KUALA LUMPUR, March 17 — The proposal to amend the Federal Constitution was a decision made by the government, Home Minister Datuk Seri Saifuddin Nasution Ismail has said.

He said based on this decision, the Home Minister’s work started.

“It is not Saifuddin Nasution’s (decision), but the Home Ministry and the government’s decision.

“So, I presented the paper to the Cabinet for policy approval. In the Federal Constitution, if you want to amend matters that touch on citizenship, there are also principles.

“The Rulers have to give the ‘green light’, the Sabah state government has to agree and no obstacles with the Sarawak state government. That is clear the Federal Constitution and the Home Ministry had presented to the Conference of Rulers, the governments of Sabah and Sarawak,” Saifuddin said in an interview with Mingguan Malaysia.

He recounted how it all started, citing the case that involved Suriani Kempe’s family.

In the Federal Constitution, Article 8 (2) states that men and women are equal and based on this Suriani took the case to court.

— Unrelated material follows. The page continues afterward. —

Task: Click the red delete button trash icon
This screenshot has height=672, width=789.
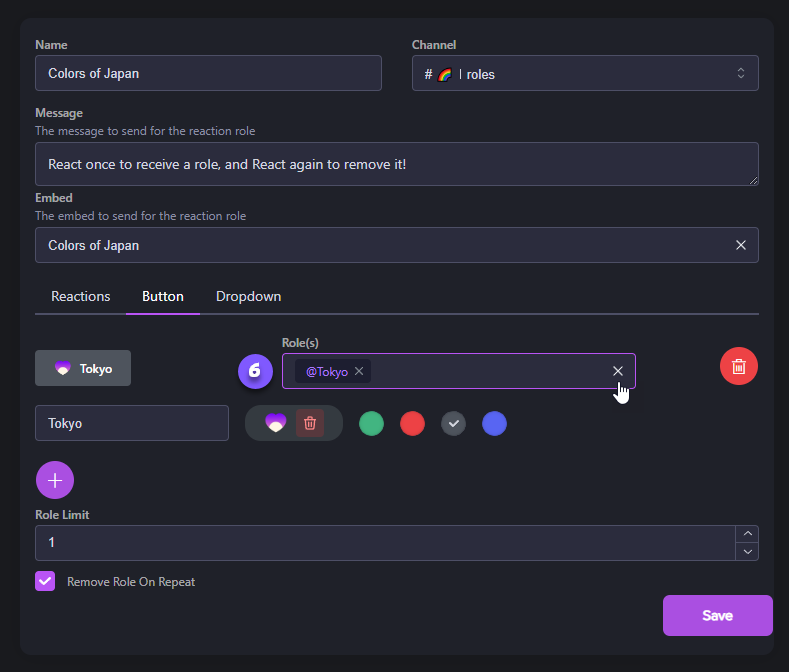Action: (x=738, y=366)
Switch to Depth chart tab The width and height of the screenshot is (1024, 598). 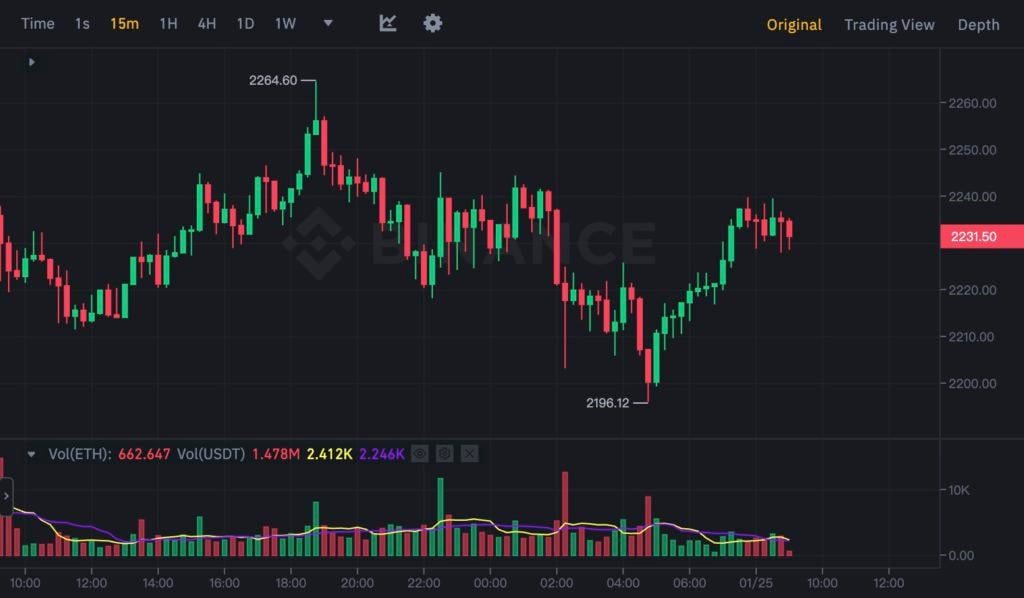click(x=978, y=24)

“The High Court had then said based on the argument, that the father in this sentence also includes the mother. Suriani won and then the government appealed.

“This time the Court of Appeal said the father is the father and the mother is the mother. So Suriani lost and the case is now at the Federal Court level.

During this period the government proposed to amend the Federal Constitution regarding citizenship, he was reported saying.

According to Saifuddin, the Conference of Rulers had agreed to do several things, firstly there must be a control element.

“In addition, never give citizenship to those who are not entitled to it and thirdly for this amendment to be made by the government, it is necessary to conduct a comprehensive study.

“The Conference of Rulers also in this matter remains and plays an important institution. Acting on the advice of the Conference of Rulers, the Home Ministry then established a research team at the governance level.

“What is controversial based on the feedback now is regarding abandoned children. In this matter, an abandoned child is found, and the presumption we make is where was he born? His birthplace is where he was found. Second, he must be presumed to have been born to a permanent resident mother,” he said.

Explaining further, Saifuddin said back in 1963, it was reasonable to presume that the mother was born here because there were no Rohingya refugees and other foreigners (here).

“Now we find these. Some were born in the hospital and they ran away,” he added.

Responding to criticisms on this, Saifuddin was reported saying that if there are amendments to registration, a few new things will be included in this amendment and the government said that foundlings can get citizenship through registration.

“If someone discovers or learns of a birth according to the Birth Registration Act, he is required to report to the police, take the child to the hospital and thirdly report to the Welfare Department.

“When everything is completed, then the National Registration Department (NRD) can write that the child is a citizen,” he was quoted as saying.

However he said if the child does not have an umbilical cord, it is not a considered an abandoned child.

If the age is 10 or 11 years old, the authorities will process the case under Article 15A of the Federal Constitution.

Which meant that, cases involving children processed through registration of citizenship applications were for adopted children and illegitimate children, children under care.

Previously, Saifuddin said the procedure for citizenship application under Article 15A was approved in 2020.

This includes a shortened application process period from one year to three months for registrations done at the NRD.